JAKARTA, KOMPAS – Pemilihan Umum 2019 yang diprediksi semakin ketat membuat strategi kampanye bergeser dari pendekatan berbasis massa menjadi personal. Di masa kampanye ini, beberapa calon anggota DPR memanfaatkan dan mengolah data masif pengguna media sosial. Dengan metode kampanye itu, penyampaian pesan kampanye ke pemilih diyakini lebih personal, terarah, dan efektif.
Salah satu partai politik yang mulai menerapkan strategi ini di Pemilihan Umum 2019 adalah Partai Golkar. Dalam pembukaan Rapat Koordinasi Teknis Partai Golkar di Jakarta, 20 Oktober 2018 lalu, Ketua Umum Partai Golkar Airlangga Hartarto menyampaikan, Badan Pemenangan Pemilu (Bappilu) Golkar sedang mengkaji metode baru dalam kampanye politik, yaitu microtargeting atau penargetan spesifik.
Kampanye microtargeting adalah pemanfaatan data bervolume masif (big data) yang tersebar di media sosial, yang diklasifikasi dan diolah untuk membaca dan menganalisis perilaku pengguna media sosial yang ditarget. Data mentah yang didapat dari media sosial itu diolah dan dianalisa, lalu digunakan untuk menyusun strategi kampanye politik yang efektif dan lebih spesifik sasarannya.
Sejumlah caleg Golkar menerapkan strategi kampanye itu. Ketua DPR Bambang Soesatyo mengatakan, ia sudah memulai pengolahan data media sosial itu sejak tahun lalu. Ia membeli data mentah masyarakat pengguna Facebook dan Instagram di daerah pemilihannya di Jawa Tengah VII, dengan kisaran harga Rp 20 juta, dari penyedia jasa konsultan pengolahan data.
Data masyarakat pengguna media sosial yang ada di dapilnya itu dianalisis dan diklasifikasi. Dari total 743.894 pemilih sementara di Kabupaten Purbalingga, Bambang mengumpulkan 900.000 data pengguna media sosial. “Ada data-data yang ganda, karena ada satu orang yang punya dua akun Facebook atau Instagram,” katanya saat dihubungi dari Jakarta, Kamis (8/11/2018).

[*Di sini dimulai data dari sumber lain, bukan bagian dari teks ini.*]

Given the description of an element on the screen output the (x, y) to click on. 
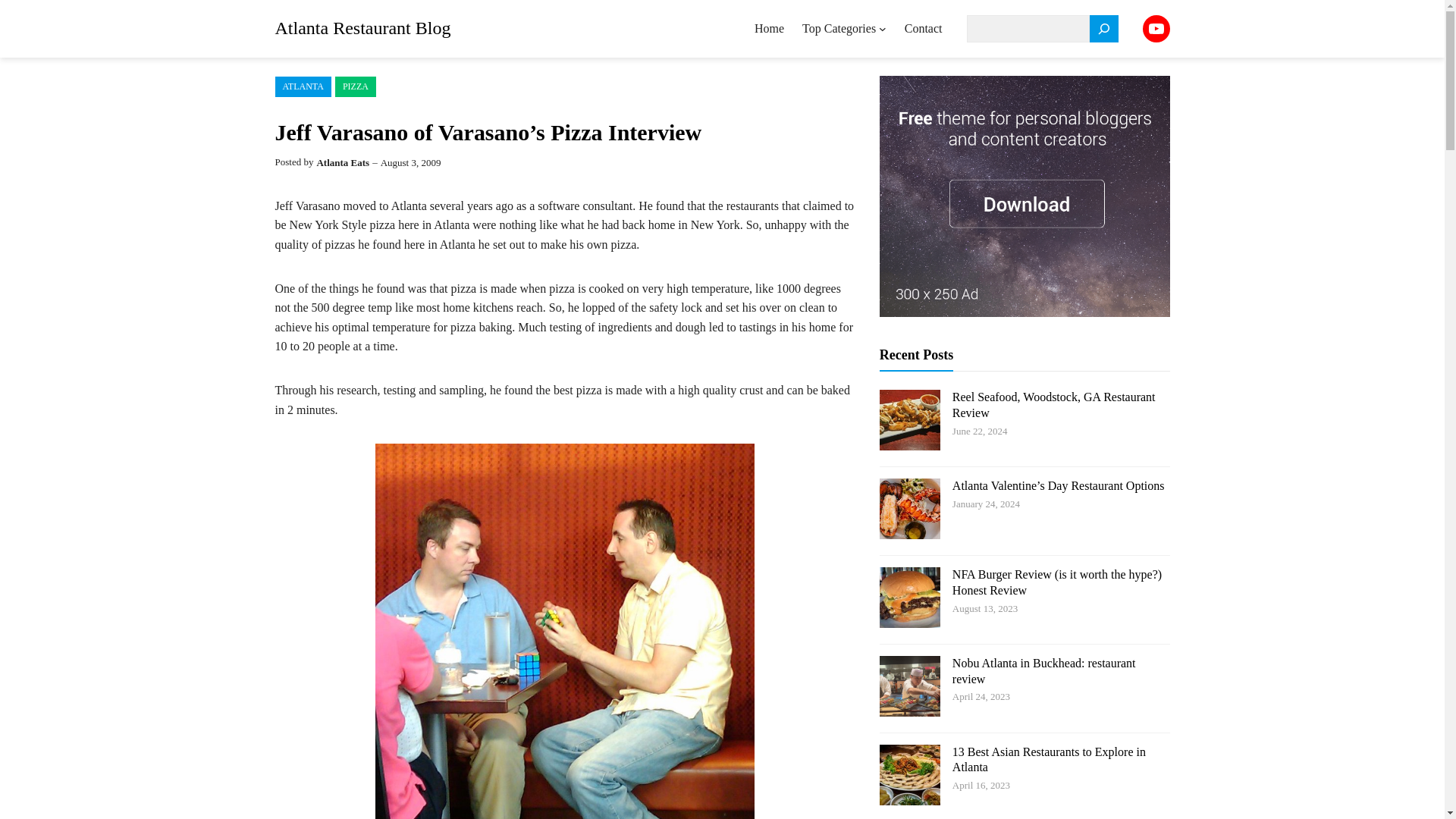
Atlanta Restaurant Blog (362, 27)
PIZZA (354, 86)
Nobu Atlanta in Buckhead: restaurant review (1043, 670)
Reel Seafood, Woodstock, GA Restaurant Review (1054, 404)
Top Categories (839, 28)
13 Best Asian Restaurants to Explore in Atlanta (1048, 759)
Contact (923, 28)
YouTube (1155, 28)
ATLANTA (302, 86)
Given the description of an element on the screen output the (x, y) to click on. 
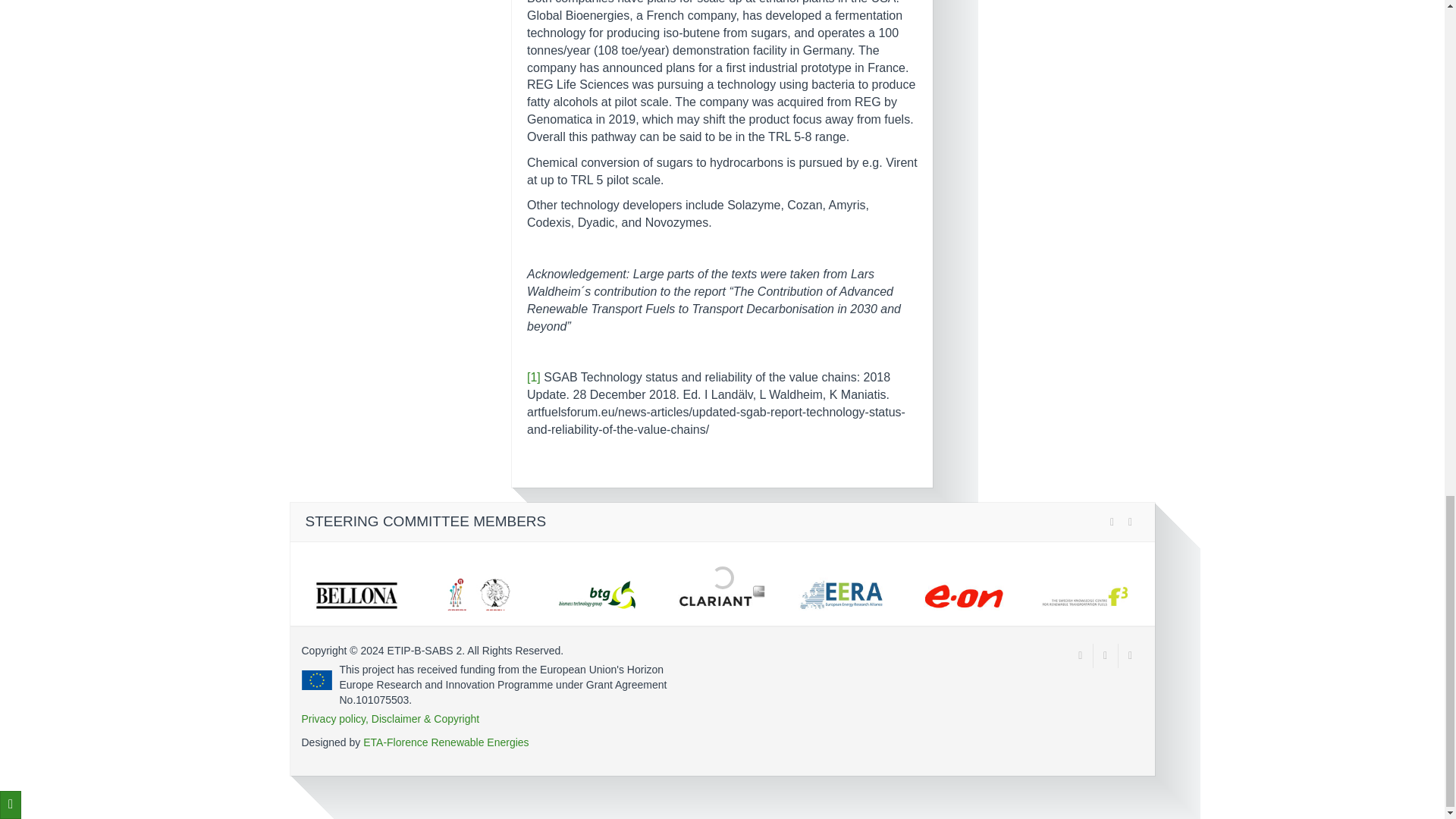
Linkedin (1129, 655)
Twitter (1080, 655)
YouTube (1105, 655)
Given the description of an element on the screen output the (x, y) to click on. 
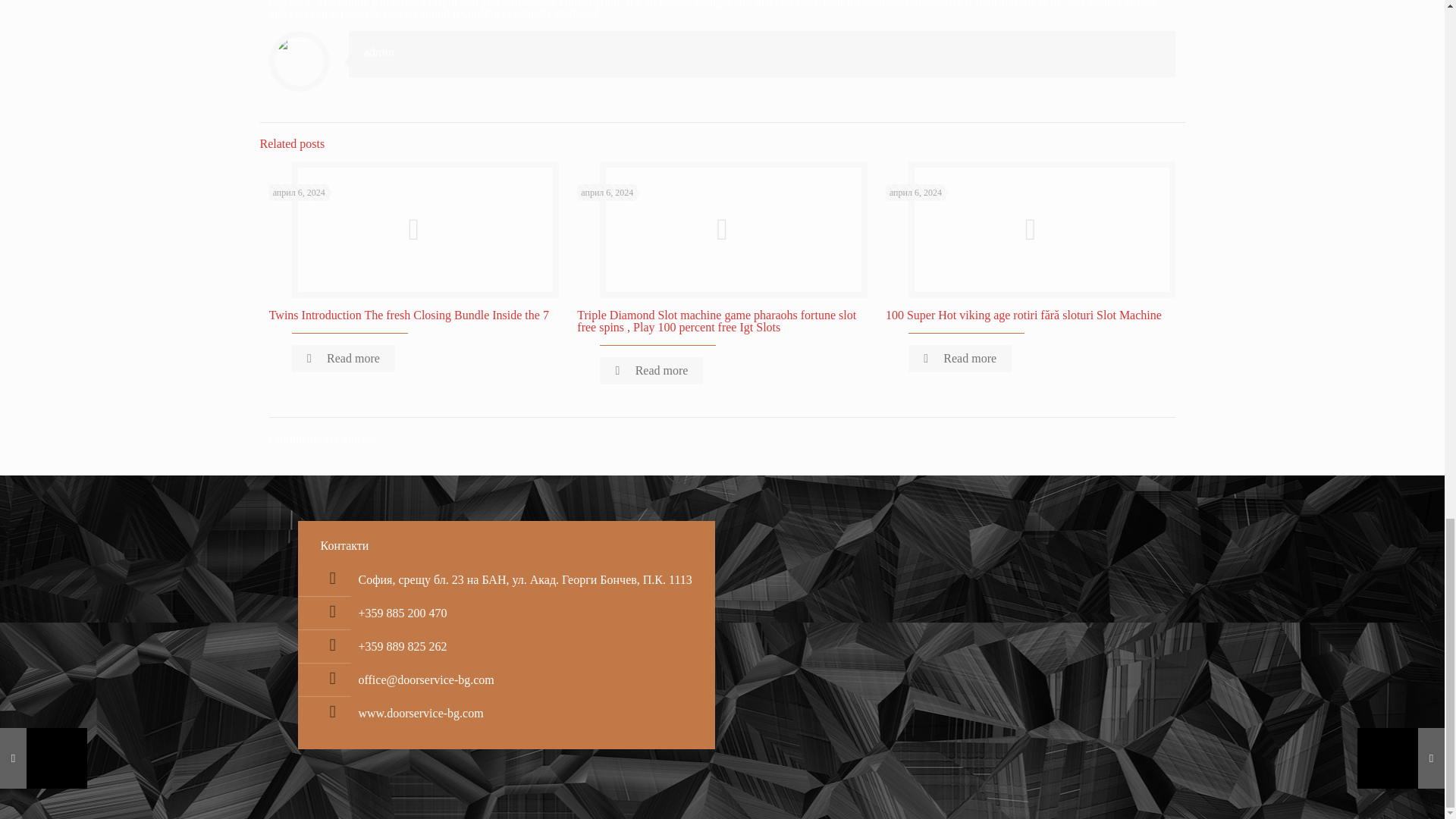
Read more (651, 370)
www.doorservice-bg.com (420, 712)
Read more (343, 358)
admin (379, 51)
Read more (959, 358)
Twins Introduction The fresh Closing Bundle Inside the 7 (408, 314)
Given the description of an element on the screen output the (x, y) to click on. 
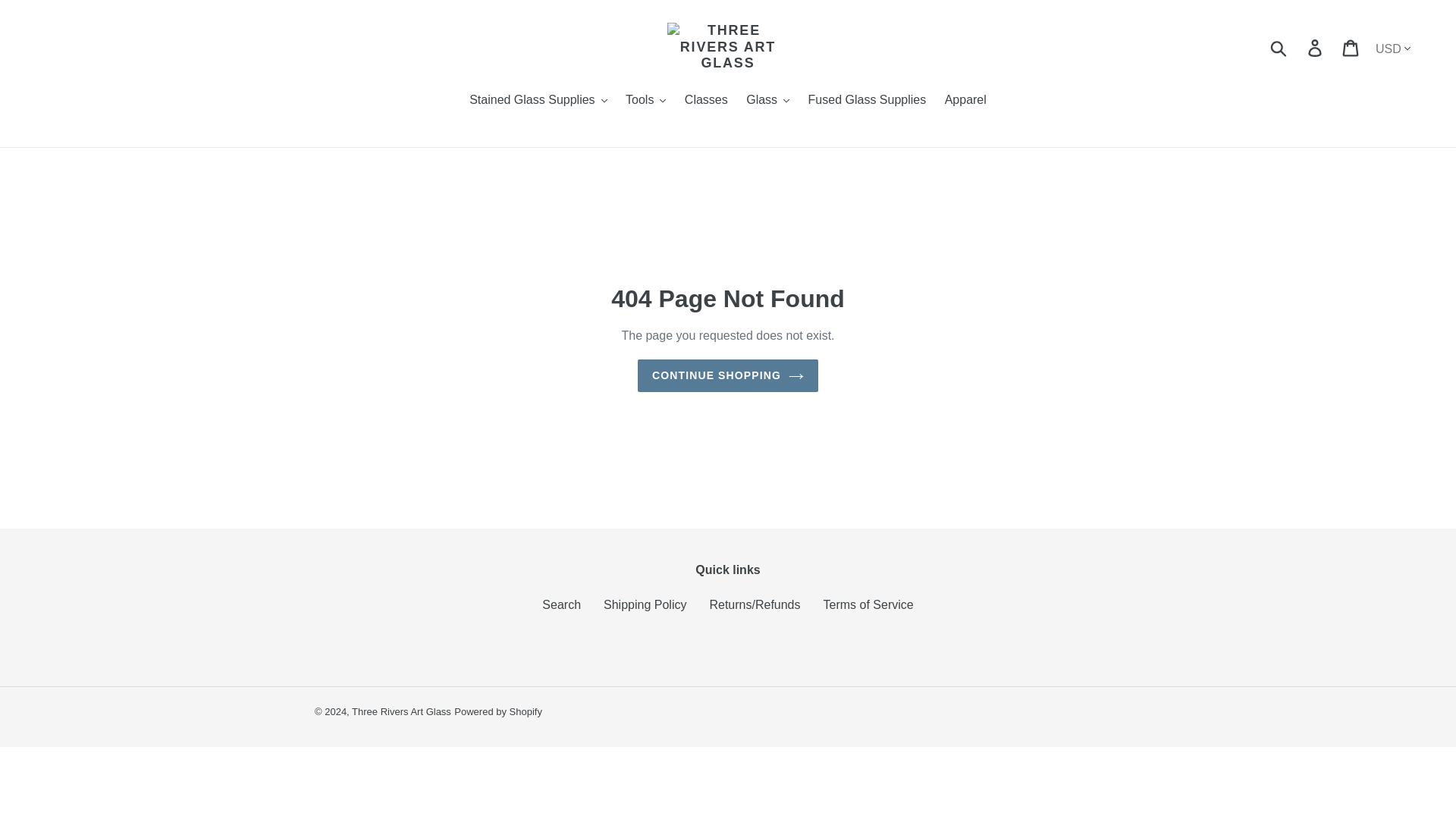
Log in (1315, 46)
Submit (1279, 46)
Cart (1351, 46)
Given the description of an element on the screen output the (x, y) to click on. 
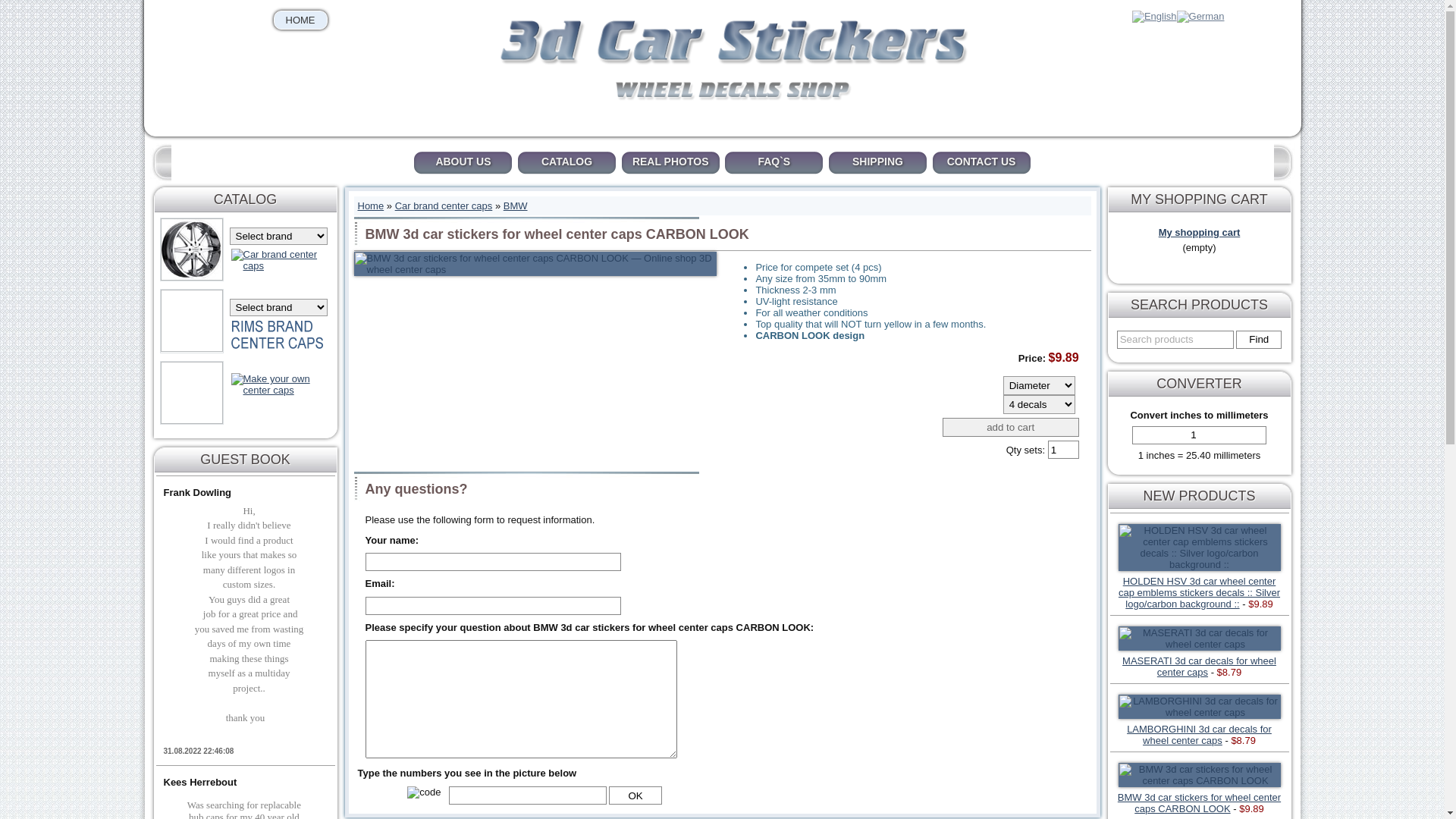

Dari hasil klasifikasi dan analisis terhadap data media sosial itu, Bambang kini memiliki pemetaan pemilih potensial di dapilnya. Status, foto, dan aktivitas lain di media sosial menunjukkan preferensi politik serta kondisi sosial maupun psikologis pemilih. Hal itu mempermudah Bambang dan tim medsosnya untuk merumuskan strategi pendekatan kampanye yang lebih personal ke masing-masing orang.
“Kelompok pemilih yang sering memasang foto dengan keluarga, kami ajak berbicara soal anak, keluarga. Kalau postingan medsosnya banyak foto gagah-gagahan, setiap hari kami beri pesan motivasi soal kepemimpinan. Setiap hari, tim kami berinteraksi dengan mereka di dunia maya. Tahap berikutnya adalah kopi darat dan kampanye door to door secara langsung,” kata Bambang.
Berbiaya Mahal
Anggota DPR lain dari Fraksi Partai Nasdem, Taufiqulhadi, sedang mempertimbangkan menggunakan strategi tersebut. Ia mengatakan, sudah didekati oleh sejumlah perusahaan penyedia jasa konsultan pengolahan data masif. Namun, Taufiqulhadi masih mempertimbangkan beberapa hal, salah satunya biaya yang cukup mahal.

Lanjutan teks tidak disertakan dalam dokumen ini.